Venerable Pauline-Marie Jaricot
Pauline Marie Jaricot was born to a very pious Catholic family in Lyons, France, July 22, 1799, and grew up dreaming of becoming a great missionary. Through her brother she developed a real concern for the Asian missions, and at age 17, she began to lead a life of unusual abnegation and self-sacrifice, and on Christmas Day, 1816, took a vow of perpetual virginity. At age 18, she composed a treatise on the Infinite Love of the Divine Eucharist.

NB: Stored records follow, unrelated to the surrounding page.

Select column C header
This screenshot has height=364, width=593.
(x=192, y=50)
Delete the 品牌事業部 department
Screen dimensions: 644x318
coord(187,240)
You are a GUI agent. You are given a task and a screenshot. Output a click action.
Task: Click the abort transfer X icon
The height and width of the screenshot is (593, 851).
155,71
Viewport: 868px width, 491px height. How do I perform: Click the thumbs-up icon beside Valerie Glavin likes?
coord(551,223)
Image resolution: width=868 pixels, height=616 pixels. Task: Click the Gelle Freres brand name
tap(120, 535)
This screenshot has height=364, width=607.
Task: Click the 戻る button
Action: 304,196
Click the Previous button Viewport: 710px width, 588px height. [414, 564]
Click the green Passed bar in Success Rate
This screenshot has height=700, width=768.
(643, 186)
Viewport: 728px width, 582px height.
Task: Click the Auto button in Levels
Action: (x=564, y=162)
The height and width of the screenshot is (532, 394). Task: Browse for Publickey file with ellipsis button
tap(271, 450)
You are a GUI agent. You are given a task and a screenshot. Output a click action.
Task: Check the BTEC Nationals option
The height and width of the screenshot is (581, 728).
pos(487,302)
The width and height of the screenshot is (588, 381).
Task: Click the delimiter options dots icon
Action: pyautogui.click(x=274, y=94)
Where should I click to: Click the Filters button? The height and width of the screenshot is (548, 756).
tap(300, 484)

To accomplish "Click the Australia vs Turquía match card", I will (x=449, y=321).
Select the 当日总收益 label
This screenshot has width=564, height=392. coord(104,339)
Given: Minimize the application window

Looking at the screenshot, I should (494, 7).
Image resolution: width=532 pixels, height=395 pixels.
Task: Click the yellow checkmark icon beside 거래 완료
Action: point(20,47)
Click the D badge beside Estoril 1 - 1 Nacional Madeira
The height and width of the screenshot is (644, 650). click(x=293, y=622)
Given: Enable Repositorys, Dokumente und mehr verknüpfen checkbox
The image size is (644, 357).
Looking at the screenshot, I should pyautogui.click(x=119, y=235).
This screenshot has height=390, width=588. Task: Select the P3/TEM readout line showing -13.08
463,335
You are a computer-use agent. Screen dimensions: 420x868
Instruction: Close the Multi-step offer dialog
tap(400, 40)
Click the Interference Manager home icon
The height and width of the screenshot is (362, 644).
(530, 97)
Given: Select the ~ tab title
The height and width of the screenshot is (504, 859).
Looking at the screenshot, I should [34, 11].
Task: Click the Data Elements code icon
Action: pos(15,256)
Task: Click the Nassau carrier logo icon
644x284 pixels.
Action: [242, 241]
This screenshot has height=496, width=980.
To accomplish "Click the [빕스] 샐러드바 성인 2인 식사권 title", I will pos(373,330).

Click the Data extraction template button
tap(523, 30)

In order to repair the sins of neglect and ingratitude committed against the Sacred Heart of Jesus, she established a union of prayer among pious servant girls, the members of which were known as the "Réparatrices du Sacré-Coeur de Jésus-Christ".
During an extended visit to her married sister at Saint-Vallier (Drôme), she succeeded in effecting a complete transformation in the licentious lives of the numerous girls employed by her brother-in-law. It was among them and the "Réparatrices" that she first solicited offerings for the foreign missions. Her systematic organization of such collections dates back to 1819 when she asked each of her intimate friends to act as a promoter by finding ten associates willing to contribute one cent each week to the propagation of the Faith. One out of every ten promoters gathered the collections of their fellow-promoters; through a logical extention of this system, all the offerings were ultimately remitted to one central treasurer. The Society for the Propagation of Faith at its official foundation (3 May 1822) adopted this method, and easily triumphed over the opposition which had sought from the very start to thwart the realization of Pauline Jaricot's plans.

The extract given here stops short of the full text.